Molecular dynamics study on the coalescence kinetics and mechanical behavior of nanoporous structure formed by thermal sintering of Cu nanoparticles

Abstract

A molecular dynamics (MD) simulation is performed on the coalescence kinetics and mechanical behavior of a thermally sintered nanoporous copper (Cu) nanoparticulate system. To investigate the effect of particle size and sintering temperature on the coalescence of the nanoparticulate system, particles with sizes of 4, 5, and 6 nm are sintered at temperatures of 300, 500, and 700 K. To determine the thermal sintering process at elevated temperatures and ambient pressure, bulk periodic nanoparticle unit cells consisting of a finite number of nanoparticles are equilibrated through isothermal–isobaric ensemble simulations. In thermally sintered configurations, uniaxial tension/compression and shearing simulations are applied at a constant strain rate to derive stress–strain curves.
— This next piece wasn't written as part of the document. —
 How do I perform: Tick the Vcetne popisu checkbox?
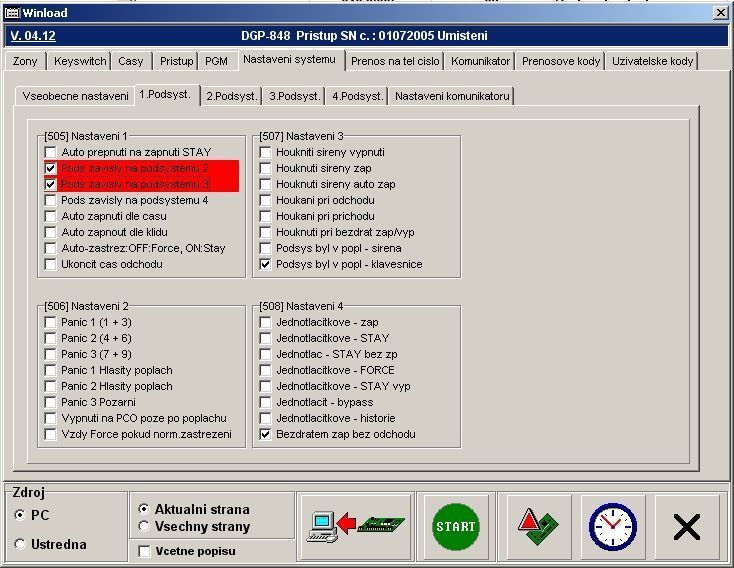[x=144, y=551]
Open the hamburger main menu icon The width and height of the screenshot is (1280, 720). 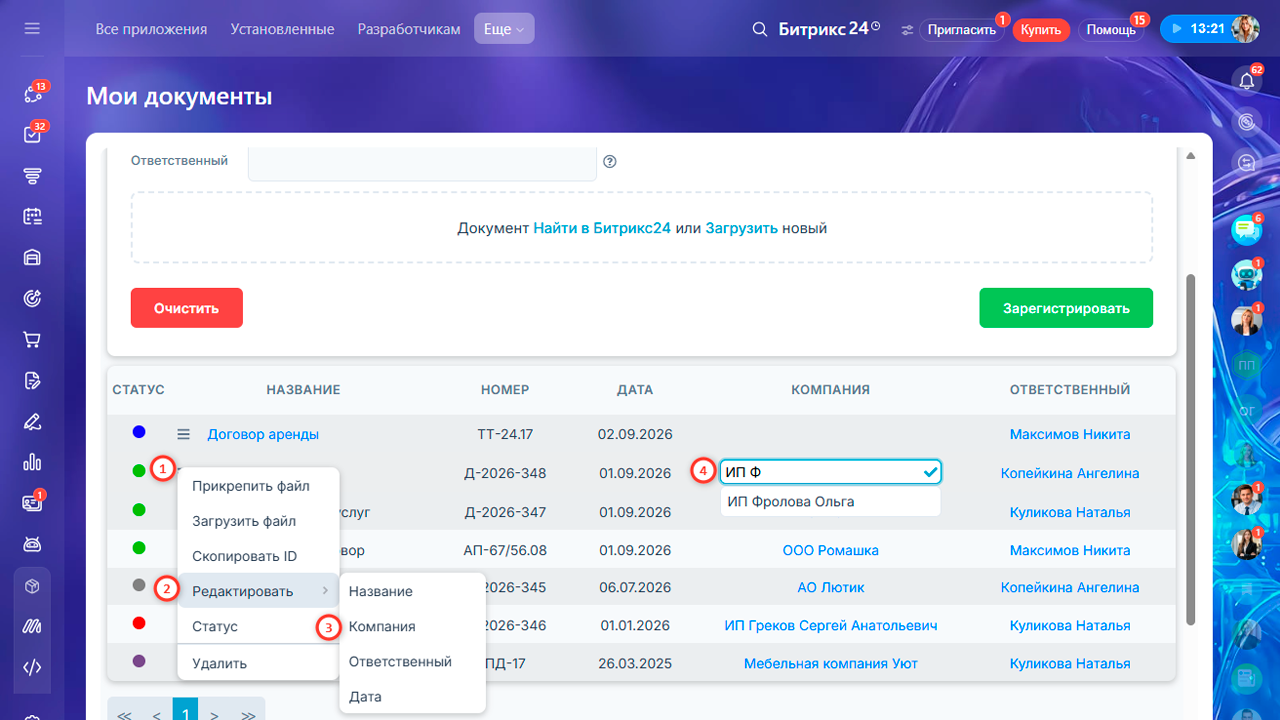pos(32,29)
It is found that stacking faults are actively generated in smaller nanoparticles even at a low sintering temperature, while local amorphization and surface and grain boundary diffusion are rather prominent in larger nanoparticles. Even at the same sintering temperature, the density of the sintered nanoparticle increases as the size of the nanoparticle decreases. In elastic moduli, the same particle size dependency is observed, while no obvious difference is observed in tension and compression. On the other hand, the yield strengths of the sintered nanoparticles in tension are larger than those in compression. The asymmetric yield strength of the sintered systems is clarified by addressing the surface stress and surface equilibrium strain of atoms on the surface of nanopores by the evolution of atomic virial stress in tension and compression.